BALTIMORE, Md.––United Methodist Men joined a community celebration of the conclusion of a four-year effort to restore a historic cemetery established in 1872 as “The City of the Dead for Colored People.”
At a May 14 celebration of the restored cemetery, Maryland Governor Martin O’Malley said he remembers passing the 34 acre site in 1999 and asking, “What is all that over there?” The site was indiscernible as a cemetery housing 48,000 graves of African Americans.
The Mount Auburn Cemetery, owned by Sharp Street UMC, contains the graves of Bishop Edgar A. Love, Bishop A.C. Hughes, Lillie Carroll Jackson, a civil-rights activist; John Henry Murphy, the founder of an Afro-American newspaper; William Ashby Hawkins, the first African American to run for the U.S. Senate; Louise Young, the first African-American woman physician in Maryland, and Joseph Gaines, the first African-American U.S. lightweight boxing champion.
Sherman Harris, a leader of UM Men in the Baltimore-Washington Conference, led the effort to restore the historic cemetery in 2008. He recalls the project began on a Saturday with 12 UM Men wielding machetes, chain saws and long-handle clippers. That initial effort was later supported by workdays sponsored by Smith Chapel UMC, 40 pastors of the Baltimore-Washington Conference, and members of the Baltimore Region Discipleship team.

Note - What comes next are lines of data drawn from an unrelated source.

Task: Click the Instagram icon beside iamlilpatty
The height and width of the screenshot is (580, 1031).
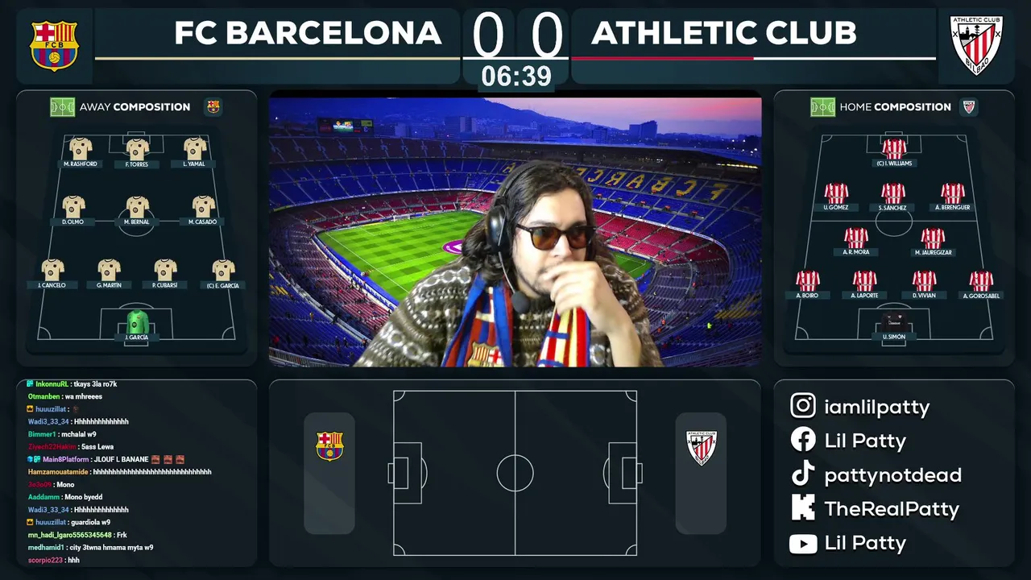Action: pyautogui.click(x=802, y=406)
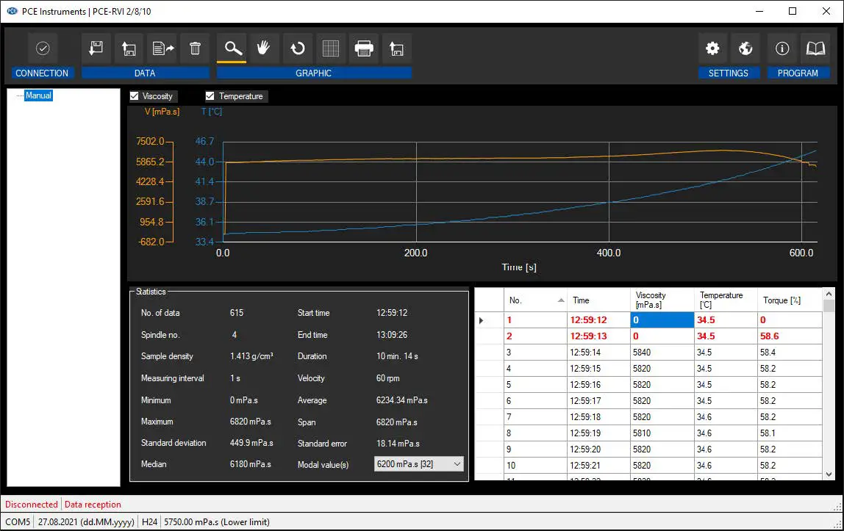Image resolution: width=844 pixels, height=531 pixels.
Task: Click the table scrollbar down arrow
Action: coord(829,474)
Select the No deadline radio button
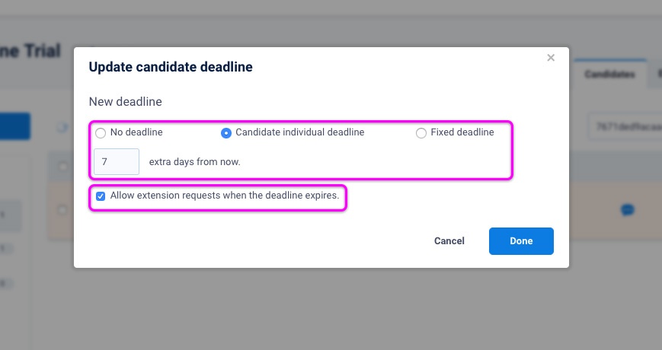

The renewal project took a huge step forward when the Rev. Douglas Sands, chairman of the Mt. Auburn Cemetery Corporation and the Rev. Del Hinton, pastor of Sharp Street UMC asked the Maryland Department of Public Safety and Correctional Services for help from inmates. With help from former Baltimore Police Commissioner Frederick Bealfeld III, the project was approved.
The inmates completed about 85 percent of the work, including the restoration of a 12-foot iron gate and a fence that surrounds the cemetery. Members of Sharp Street UMC would occasionally bring food to the inmates while they worked, and the inmates would attend services at the church.
Rowling Blake, secretary of the department, attended the May 14 celebration along with several of the inmates that helped restore the cemetery.
The future of the cemetery appears bright. Sharp Street UMC is developing a maintenance plan and will establish a columbarium for cremated remains, Tegeler Monuments is restoring headstones, and Morgan State University will utilize global positioning systems to determine if the headstones are aligned correctly.